Michelle Moeller – Sift [AKP Recordings/Bandcamp]
Michelle Moeller – Crimson [AKP Recordings/Bandcamp]
From LA-based AKP Recordings comes the debut album from composer/pianist Michelle Moeller, an extraordinary, distinctive take on ambient exotica. Piano does play a central role in much of this music, but Moeller has also spent many years learning and devising her own vernacular of electronically-produced music, using Max/MSP to remove the temptation to treat synths like a piano. Her unique approach does not sound like modular synth proponents such as Suzanne Ciani or Kaitlyn Aurelia Smith, virtuosic though they are, and nor does it sound quite like ambient originators like Brian Eno or Harold Budd, much though it no doubt owes to all of them. The way her electronic sounds flit and tumble is weirdly lifelike, and the music is constantly surprising (and delightful) as synthetic sounds are juxtaposed with piano, percussion, or the flute of Mitch Stahlmann, as featured on “Sift”. The album is mixed by Briana Marela, whose presence points to another strain of experimental sound-art, but also features avant-garde percussionist William Winant on one track, connecting the work to a long, venerable strain of jazz and improv. There’s some aural alchemy going on here that can only come from hard work and great talent.

tilt – tilted [Dear Life Records/Bandcamp]
tilt – fall again [Dear Life Records/Bandcamp]

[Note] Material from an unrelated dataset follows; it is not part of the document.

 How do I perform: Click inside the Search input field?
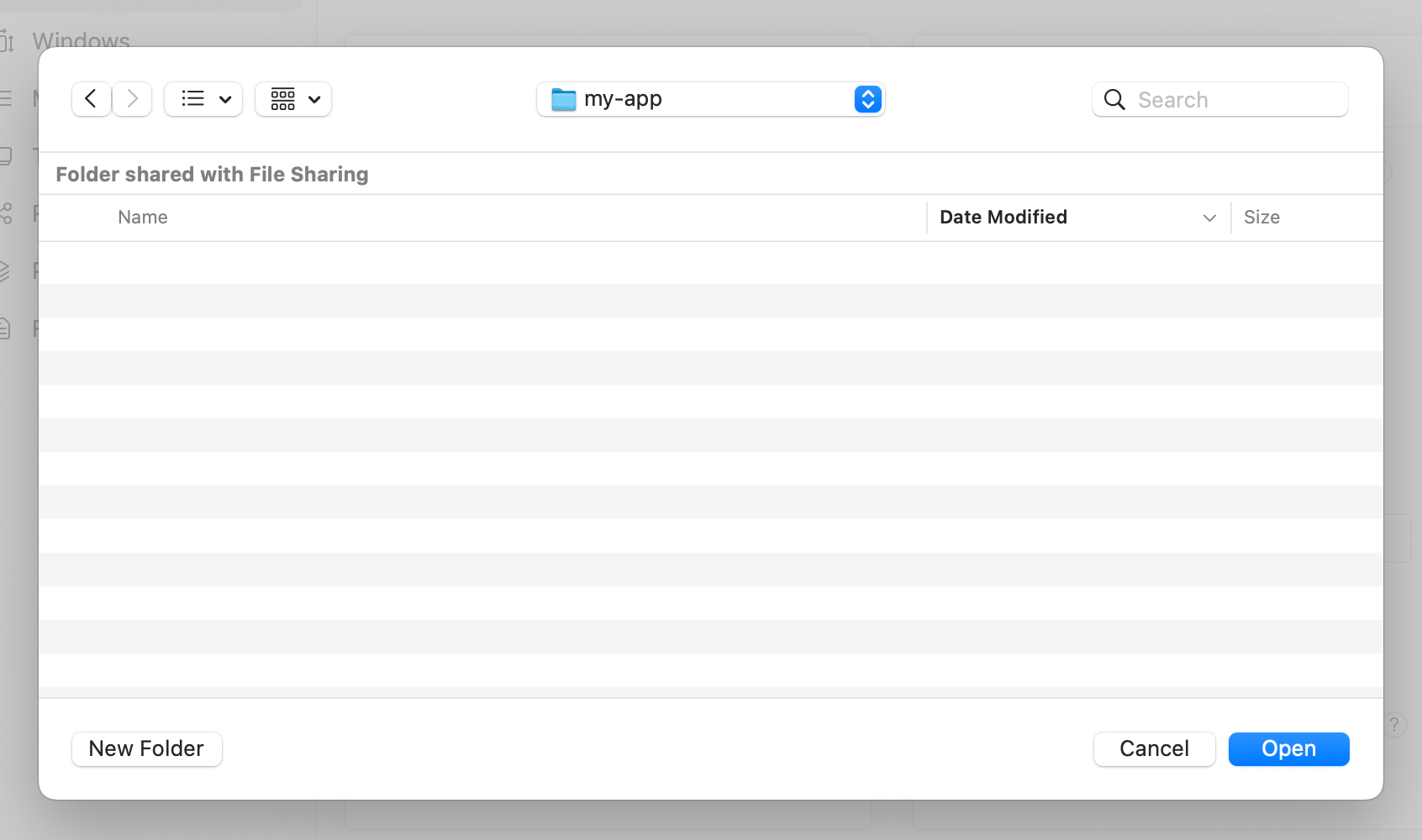(x=1219, y=99)
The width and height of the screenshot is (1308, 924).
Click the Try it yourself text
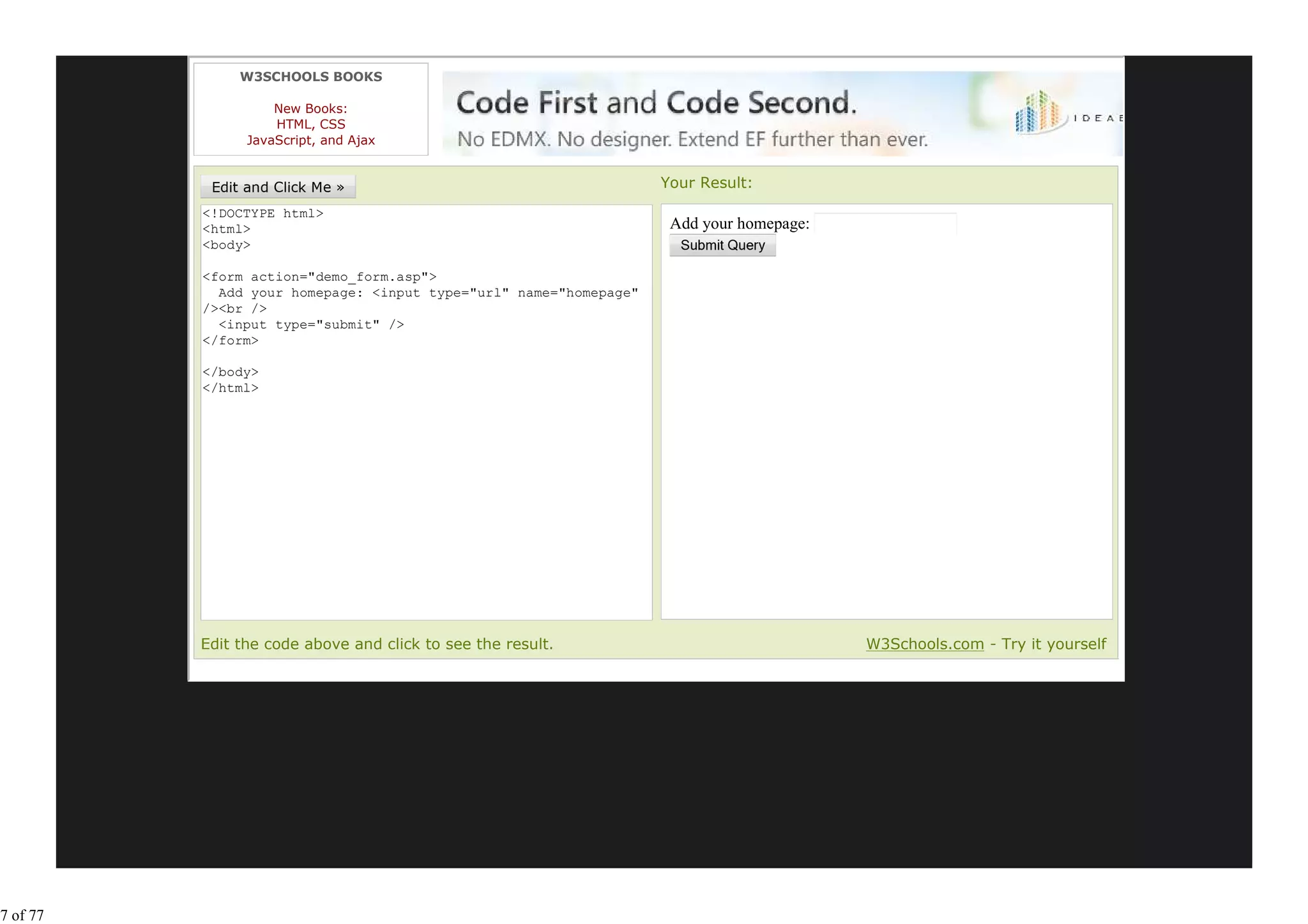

We heard Brooklyn musician Isabel Crespo Pardo only a few weeks ago with their trio sinonó, in which cello and double bass – both improvising musicians – accompany the lyrical poem-songs of Crespo. I recommend settling down to listen to la espalda y su punto radiante as soon as you’ve finished imbibing the gorgeous tones of tilt, another trio, again with two low-pitched instruments. Crespo’s bandmates in tilt, double bassist Carmen Quill and trombonist Kalia Vandever, also sing, the first clue that this is quite a different beast from sinonó. Where the first trio play Crespo’s poem-songs (with lyrics in Spanish), composed by Crespo but with substantial improvisation and a focus on the two instrumentalists’ musicianship, the improvisation in tilt feels secondary to the composition, and the vocal harmonisations (so carefuly interspersed with the musicians’ playing duties) are striking. Notably, in tilt all three members take on composing duties – indeed, unknowingly I chose one song by Vandever and one song by Quill tonight. The songs are also striking in their use of repetition and subtle change, as well as the way the phrasing underlines or undercuts the expressive but elusive words (here in English). What’s unquestionable is that these two trios represent a new generation of artists for whom genre is irrelevant, comfortable making songs that blur the line between composition and improvisation. Alongside the works heard last week from Eugénie Jobin, solo as Ambroise and also with Isaiah Ceccarelli and their co-creators in House of Gold, there’s something new & inspiring going on.